▶ YOUR TASK
Can you arrange the lines of the records below, starting at the line that contains "Toggle light/dark theme sun icon" and ending at the line that contains "Looking at the screenshot, I should coord(382,468).", as a Markdown table with a Row column numbering each line and a Text column holding it, with blank lines left out?

━━ DATA LISTING ━━

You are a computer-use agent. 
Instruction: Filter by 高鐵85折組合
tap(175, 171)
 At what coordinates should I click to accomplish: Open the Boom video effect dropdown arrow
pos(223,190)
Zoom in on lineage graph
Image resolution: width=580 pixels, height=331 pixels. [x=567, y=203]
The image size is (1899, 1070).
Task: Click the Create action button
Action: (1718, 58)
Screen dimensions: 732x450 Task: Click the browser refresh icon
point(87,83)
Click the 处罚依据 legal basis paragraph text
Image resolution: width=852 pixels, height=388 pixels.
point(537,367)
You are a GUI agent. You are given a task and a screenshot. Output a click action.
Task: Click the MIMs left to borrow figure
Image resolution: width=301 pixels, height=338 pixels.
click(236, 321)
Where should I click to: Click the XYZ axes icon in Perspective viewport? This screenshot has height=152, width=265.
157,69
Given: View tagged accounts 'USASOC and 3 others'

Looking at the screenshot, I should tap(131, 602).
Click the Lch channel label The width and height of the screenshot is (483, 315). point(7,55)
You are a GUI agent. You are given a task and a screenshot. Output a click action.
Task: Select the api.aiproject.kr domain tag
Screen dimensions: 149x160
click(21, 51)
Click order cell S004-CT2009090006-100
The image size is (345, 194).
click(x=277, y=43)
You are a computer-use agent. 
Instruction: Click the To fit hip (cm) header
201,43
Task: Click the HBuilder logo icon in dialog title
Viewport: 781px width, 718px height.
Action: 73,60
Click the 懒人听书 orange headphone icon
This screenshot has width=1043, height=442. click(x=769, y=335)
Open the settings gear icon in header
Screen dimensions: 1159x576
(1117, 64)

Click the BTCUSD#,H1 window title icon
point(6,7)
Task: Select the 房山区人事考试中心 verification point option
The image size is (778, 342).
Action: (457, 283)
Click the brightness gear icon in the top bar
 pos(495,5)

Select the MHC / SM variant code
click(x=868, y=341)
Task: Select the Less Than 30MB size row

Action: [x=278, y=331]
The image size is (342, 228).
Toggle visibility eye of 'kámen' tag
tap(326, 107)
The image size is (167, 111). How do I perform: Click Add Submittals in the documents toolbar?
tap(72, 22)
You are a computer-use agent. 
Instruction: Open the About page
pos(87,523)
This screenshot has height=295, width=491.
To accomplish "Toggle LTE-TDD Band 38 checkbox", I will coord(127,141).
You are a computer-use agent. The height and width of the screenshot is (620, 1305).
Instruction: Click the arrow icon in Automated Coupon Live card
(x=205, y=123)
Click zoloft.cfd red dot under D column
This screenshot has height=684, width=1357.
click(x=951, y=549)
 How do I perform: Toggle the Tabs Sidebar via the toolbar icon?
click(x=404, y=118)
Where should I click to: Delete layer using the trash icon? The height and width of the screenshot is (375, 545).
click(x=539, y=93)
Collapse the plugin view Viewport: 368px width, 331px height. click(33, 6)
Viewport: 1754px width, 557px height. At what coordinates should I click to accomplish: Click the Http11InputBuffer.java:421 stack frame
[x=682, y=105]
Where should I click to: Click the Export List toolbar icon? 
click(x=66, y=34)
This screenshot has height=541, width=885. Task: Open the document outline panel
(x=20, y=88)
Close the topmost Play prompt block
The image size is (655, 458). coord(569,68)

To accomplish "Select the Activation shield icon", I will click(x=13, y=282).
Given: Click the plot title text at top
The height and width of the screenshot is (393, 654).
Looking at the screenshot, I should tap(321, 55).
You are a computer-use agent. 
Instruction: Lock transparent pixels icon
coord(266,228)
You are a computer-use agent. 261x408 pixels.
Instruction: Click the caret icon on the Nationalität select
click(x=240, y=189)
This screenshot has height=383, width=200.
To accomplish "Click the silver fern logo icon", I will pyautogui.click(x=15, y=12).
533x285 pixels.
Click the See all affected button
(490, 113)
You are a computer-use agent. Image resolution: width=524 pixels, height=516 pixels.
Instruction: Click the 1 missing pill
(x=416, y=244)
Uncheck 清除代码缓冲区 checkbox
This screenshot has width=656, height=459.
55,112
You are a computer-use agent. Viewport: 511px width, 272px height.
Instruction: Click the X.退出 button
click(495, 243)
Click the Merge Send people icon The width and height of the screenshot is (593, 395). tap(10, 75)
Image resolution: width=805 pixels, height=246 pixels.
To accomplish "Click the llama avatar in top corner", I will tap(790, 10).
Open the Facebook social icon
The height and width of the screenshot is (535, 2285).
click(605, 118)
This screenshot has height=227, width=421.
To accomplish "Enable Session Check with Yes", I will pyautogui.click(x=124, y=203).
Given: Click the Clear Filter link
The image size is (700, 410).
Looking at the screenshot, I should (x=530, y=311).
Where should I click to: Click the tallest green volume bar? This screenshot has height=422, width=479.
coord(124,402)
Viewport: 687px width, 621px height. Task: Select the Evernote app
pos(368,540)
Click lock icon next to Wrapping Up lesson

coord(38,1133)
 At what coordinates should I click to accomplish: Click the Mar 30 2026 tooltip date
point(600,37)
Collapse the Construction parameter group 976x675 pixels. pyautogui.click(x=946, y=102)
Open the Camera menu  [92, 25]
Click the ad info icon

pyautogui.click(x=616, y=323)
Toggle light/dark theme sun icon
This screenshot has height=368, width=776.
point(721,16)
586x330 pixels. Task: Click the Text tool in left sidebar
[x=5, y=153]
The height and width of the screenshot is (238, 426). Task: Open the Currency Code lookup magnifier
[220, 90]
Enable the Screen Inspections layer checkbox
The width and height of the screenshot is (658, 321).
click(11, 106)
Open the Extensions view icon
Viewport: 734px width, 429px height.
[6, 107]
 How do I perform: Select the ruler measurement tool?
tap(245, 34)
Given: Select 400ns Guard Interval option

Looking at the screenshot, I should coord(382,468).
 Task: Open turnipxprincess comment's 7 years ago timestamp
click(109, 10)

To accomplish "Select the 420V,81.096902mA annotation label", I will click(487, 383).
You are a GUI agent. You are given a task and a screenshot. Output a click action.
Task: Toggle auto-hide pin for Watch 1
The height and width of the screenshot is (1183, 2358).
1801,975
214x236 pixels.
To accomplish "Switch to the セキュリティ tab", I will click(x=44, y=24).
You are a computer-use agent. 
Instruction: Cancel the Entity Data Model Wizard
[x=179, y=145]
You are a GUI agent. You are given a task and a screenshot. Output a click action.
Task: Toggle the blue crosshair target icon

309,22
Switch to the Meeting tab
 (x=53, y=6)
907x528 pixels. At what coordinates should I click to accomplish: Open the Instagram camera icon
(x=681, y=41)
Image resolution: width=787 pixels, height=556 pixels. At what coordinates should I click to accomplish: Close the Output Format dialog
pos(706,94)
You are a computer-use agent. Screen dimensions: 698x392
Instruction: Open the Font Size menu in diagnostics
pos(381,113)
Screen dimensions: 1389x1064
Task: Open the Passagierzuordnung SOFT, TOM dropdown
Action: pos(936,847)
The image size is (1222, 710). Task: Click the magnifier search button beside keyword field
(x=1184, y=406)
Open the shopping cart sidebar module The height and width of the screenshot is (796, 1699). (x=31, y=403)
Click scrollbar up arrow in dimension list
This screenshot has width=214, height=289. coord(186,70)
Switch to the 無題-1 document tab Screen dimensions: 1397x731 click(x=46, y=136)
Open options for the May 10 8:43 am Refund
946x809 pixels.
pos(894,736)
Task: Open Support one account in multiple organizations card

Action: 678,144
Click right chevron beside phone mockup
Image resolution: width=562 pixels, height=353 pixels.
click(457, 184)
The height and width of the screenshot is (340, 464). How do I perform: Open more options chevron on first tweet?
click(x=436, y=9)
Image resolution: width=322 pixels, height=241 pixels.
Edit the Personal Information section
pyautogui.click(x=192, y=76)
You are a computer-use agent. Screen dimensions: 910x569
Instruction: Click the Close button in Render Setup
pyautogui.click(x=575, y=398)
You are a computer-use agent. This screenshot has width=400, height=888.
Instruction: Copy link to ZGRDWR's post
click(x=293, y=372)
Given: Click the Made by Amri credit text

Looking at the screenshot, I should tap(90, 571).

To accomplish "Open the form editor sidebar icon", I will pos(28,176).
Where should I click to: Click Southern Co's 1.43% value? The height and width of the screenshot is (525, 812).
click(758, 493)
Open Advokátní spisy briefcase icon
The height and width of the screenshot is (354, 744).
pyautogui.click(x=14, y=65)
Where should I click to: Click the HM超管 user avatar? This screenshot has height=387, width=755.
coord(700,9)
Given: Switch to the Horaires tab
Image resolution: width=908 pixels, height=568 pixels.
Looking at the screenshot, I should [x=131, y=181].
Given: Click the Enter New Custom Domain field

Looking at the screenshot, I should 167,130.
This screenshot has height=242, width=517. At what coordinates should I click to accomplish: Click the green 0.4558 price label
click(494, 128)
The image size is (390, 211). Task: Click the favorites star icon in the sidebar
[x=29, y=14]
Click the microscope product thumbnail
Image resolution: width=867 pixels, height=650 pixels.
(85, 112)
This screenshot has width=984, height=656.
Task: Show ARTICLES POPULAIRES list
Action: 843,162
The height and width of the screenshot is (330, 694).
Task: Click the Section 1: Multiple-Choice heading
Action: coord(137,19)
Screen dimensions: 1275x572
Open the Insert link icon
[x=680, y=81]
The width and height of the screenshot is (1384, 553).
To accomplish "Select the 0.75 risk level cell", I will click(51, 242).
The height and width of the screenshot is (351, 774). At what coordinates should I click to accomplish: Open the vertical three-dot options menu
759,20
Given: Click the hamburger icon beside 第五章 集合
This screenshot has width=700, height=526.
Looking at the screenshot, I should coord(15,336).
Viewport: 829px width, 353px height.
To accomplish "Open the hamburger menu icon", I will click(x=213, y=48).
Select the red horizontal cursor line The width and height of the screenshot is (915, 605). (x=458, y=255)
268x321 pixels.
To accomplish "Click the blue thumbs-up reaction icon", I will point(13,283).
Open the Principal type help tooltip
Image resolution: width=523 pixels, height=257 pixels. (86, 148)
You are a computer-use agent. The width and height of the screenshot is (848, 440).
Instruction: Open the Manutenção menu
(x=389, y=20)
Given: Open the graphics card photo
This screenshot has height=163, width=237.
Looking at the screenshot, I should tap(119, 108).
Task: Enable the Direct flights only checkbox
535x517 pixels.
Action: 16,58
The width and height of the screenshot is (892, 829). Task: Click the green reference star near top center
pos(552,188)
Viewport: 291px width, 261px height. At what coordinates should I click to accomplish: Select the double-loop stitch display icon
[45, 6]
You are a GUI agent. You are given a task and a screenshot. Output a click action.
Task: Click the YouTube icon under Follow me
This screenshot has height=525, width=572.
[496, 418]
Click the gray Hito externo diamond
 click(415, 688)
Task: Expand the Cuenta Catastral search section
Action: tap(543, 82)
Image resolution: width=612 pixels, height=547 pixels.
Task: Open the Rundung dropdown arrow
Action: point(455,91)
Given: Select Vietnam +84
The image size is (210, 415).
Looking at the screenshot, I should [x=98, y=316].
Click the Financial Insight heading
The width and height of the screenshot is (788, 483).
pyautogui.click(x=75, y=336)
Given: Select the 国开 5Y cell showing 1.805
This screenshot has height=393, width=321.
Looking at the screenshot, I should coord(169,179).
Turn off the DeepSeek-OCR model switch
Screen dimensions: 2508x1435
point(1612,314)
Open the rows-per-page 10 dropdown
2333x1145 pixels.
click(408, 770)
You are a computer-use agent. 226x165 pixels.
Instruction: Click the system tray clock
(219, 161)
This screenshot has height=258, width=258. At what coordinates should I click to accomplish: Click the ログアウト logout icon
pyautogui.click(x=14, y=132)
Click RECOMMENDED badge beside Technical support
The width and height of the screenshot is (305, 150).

━━━

▶ CORRECT RESULT
| Row | Text |
|---|---|
| 1 | Toggle light/dark theme sun icon |
| 2 | This screenshot has height=368, width=776. |
| 3 | point(721,16) |
| 4 | 586x330 pixels. Task: Click the Text tool in left sidebar |
| 5 | [x=5, y=153] |
| 6 | The height and width of the screenshot is (238, 426). Task: Open the Currency Code lookup magnifier |
| 7 | [220, 90] |
| 8 | Enable the Screen Inspections layer checkbox |
| 9 | The width and height of the screenshot is (658, 321). |
| 10 | click(11, 106) |
| 11 | Open the Extensions view icon |
| 12 | Viewport: 734px width, 429px height. |
| 13 | [6, 107] |
| 14 |  How do I perform: Select the ruler measurement tool? |
| 15 | tap(245, 34) |
| 16 | Given: Select 400ns Guard Interval option |
| 17 | Looking at the screenshot, I should coord(382,468). |